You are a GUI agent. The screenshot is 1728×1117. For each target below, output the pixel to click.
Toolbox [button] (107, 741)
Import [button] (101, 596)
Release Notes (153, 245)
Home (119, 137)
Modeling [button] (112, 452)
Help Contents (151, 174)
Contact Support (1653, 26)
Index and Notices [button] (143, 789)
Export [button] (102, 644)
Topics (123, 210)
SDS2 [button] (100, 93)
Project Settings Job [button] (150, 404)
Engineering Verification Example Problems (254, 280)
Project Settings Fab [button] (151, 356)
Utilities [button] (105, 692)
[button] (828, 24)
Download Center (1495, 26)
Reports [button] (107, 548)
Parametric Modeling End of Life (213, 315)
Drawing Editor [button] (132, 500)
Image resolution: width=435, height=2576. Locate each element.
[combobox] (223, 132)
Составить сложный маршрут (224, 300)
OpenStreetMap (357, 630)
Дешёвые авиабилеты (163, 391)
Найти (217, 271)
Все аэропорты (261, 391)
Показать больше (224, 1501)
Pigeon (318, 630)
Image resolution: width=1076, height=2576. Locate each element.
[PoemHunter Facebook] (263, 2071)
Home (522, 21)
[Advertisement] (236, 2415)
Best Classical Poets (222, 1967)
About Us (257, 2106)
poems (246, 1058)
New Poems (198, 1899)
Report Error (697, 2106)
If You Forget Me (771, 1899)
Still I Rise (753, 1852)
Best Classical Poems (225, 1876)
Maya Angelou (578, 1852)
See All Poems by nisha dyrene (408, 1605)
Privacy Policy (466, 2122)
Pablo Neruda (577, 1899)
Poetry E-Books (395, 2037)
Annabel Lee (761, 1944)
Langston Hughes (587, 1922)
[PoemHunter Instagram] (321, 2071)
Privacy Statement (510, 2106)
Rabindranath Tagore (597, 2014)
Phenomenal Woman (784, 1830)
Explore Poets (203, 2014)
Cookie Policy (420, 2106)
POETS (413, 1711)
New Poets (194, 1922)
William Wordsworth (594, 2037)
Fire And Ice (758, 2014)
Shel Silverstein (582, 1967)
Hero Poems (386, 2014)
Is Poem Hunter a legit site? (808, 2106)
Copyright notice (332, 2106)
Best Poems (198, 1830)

--*--

Exercise — Copy each record from above exactly, and include every line.

Response to this exercise —
You are a GUI agent. The screenshot is 1728×1117. For each target below, output the pixel to click.
Toolbox [button] (107, 741)
Import [button] (101, 596)
Release Notes (153, 245)
Home (119, 137)
Modeling [button] (112, 452)
Help Contents (151, 174)
Contact Support (1653, 26)
Index and Notices [button] (143, 789)
Export [button] (102, 644)
Topics (123, 210)
SDS2 [button] (100, 93)
Project Settings Job [button] (150, 404)
Engineering Verification Example Problems (254, 280)
Project Settings Fab [button] (151, 356)
Utilities [button] (105, 692)
[button] (828, 24)
Download Center (1495, 26)
Reports [button] (107, 548)
Parametric Modeling End of Life (213, 315)
Drawing Editor [button] (132, 500)
Image resolution: width=435, height=2576. Locate each element.
[combobox] (223, 132)
Составить сложный маршрут (224, 300)
OpenStreetMap (357, 630)
Дешёвые авиабилеты (163, 391)
Найти (217, 271)
Все аэропорты (261, 391)
Показать больше (224, 1501)
Pigeon (318, 630)
Image resolution: width=1076, height=2576. Locate each element.
[PoemHunter Facebook] (263, 2071)
Home (522, 21)
[Advertisement] (236, 2415)
Best Classical Poets (222, 1967)
About Us (257, 2106)
poems (246, 1058)
New Poems (198, 1899)
Report Error (697, 2106)
If You Forget Me (771, 1899)
Still I Rise (753, 1852)
Best Classical Poems (225, 1876)
Maya Angelou (578, 1852)
See All Poems by nisha dyrene (408, 1605)
Privacy Policy (466, 2122)
Pablo Neruda (577, 1899)
Poetry E-Books (395, 2037)
Annabel Lee (761, 1944)
Langston Hughes (587, 1922)
[PoemHunter Instagram] (321, 2071)
Privacy Statement (510, 2106)
Rabindranath Tagore (597, 2014)
Phenomenal Woman (784, 1830)
Explore Poets (203, 2014)
Cookie Policy (420, 2106)
POETS (413, 1711)
New Poets (194, 1922)
William Wordsworth (594, 2037)
Fire And Ice (758, 2014)
Shel Silverstein (582, 1967)
Hero Poems (386, 2014)
Is Poem Hunter a legit site? (808, 2106)
Copyright notice (332, 2106)
Best Poems (198, 1830)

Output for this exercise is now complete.